Echocardiography. 2026 Aug;43(8):e70559. doi: 10.1111/echo.70559.
ABSTRACT
BACKGROUND: Intravenous immunoglobulin (IVIG) resistance in children with Kawasaki disease (KD) is associated with an increased risk of coronary artery injury and subsequent adverse cardiovascular outcomes. Early identification of patients at risk remains difficult in clinical practice. Conventional coronary ultrasound is largely based on geometric parameters, such as luminal diameter and Z scores, and may not fully capture local heterogeneity within coronary images. In this study, we investigated whether pretreatment coronary artery ultrasound radiomics could improve early identification of IVIG resistance in children with KD. We further developed a multimodal prediction model incorporating radiomics, the prognostic nutritional index (PNI), and clinical characteristics.
METHODS: A total of 352 children diagnosed with KD and treated at The First Affiliated Hospital of Guangxi Medical University between January 2020 and January 2026 were retrospectively included. All patients received standardized treatment after diagnosis. Demographic characteristics, pretreatment laboratory results, conventional coronary ultrasound parameters, and two-dimensional static ultrasound images of the left coronary artery (LCA), left anterior descending artery (LAD), and right coronary artery (RCA) were collected. The pretreatment two-dimensional static coronary ultrasound images were imported into 3D Slicer for region-of-interest segmentation. A clinical prediction model was constructed using multivariable logistic regression. PNI was defined a priori as the primary nutritional-immunologic indicator. In addition, the potential incremental predictive value of other nutritional-inflammatory indices, including the C-reactive protein-to-albumin ratio (CAR), neutrophil-to-albumin ratio (NAR), neutrophil percentage-to-albumin ratio (NPAR), and C-reactive protein-albumin-lymphocyte (CALLY) index, was further evaluated. Radiomics features were selected through repeated segmentation, intraclass correlation coefficient (ICC)-based stability filtering, correlation filtering, and least absolute shrinkage and selection operator (LASSO) regression. The Clinic, Clinic + PNI, Radiomics, and Clinic + PNI + Radiomics models were assessed using receiver operating characteristic curves, DeLong tests, calibration curves, decision curve analysis, and Shapley Additive Explanations (SHAP) interpretation. The Kobayashi, Egami, and Sano scores were evaluated in the same training and validation cohorts.
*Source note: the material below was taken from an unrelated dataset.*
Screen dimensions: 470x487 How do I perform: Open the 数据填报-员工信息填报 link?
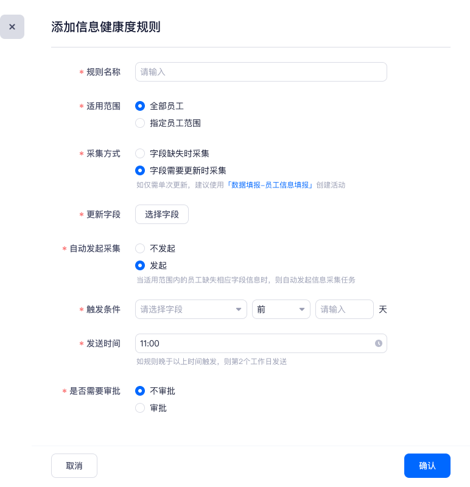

RESULTS: Among the 352 children, 57 (16.2%) were classified as IVIG resistant. Multivariable analysis showed that higher pretreatment maximum coronary artery Z score (Z), longer fever duration, and higher neutrophil count were associated with an increased risk of IVIG resistance. In the validation cohort, the Clinic + PNI model showed favorable discriminatory ability, with an AUC of 0.855 (95% CI, 0.767-0.911), a sensitivity of 0.882, and a negative predictive value of 0.969. Seven radiomics features were selected and used to construct the radiomics score (Rad-score). In the training cohort, the Clinic + PNI + Radiomics model achieved higher AUC values than the Clinic, Clinic + PNI, and Radiomics models. This pattern was also observed in the validation cohort, where the integrated model achieved the highest AUC of 0.880 (95% CI, 0.817-0.944), although the between-model differences did not reach statistical significance. Decision curve analysis showed that the integrated model offered a favorable net benefit within clinically meaningful threshold ranges. SHAP analysis suggested that its predictions reflected the joint influence of systemic inflammatory burden, nutritional and immune status, and local imaging heterogeneity captured from coronary ultrasound images. The Kobayashi, Egami, and Sano scores yielded validation AUCs of 0.616, 0.567, and 0.449, respectively.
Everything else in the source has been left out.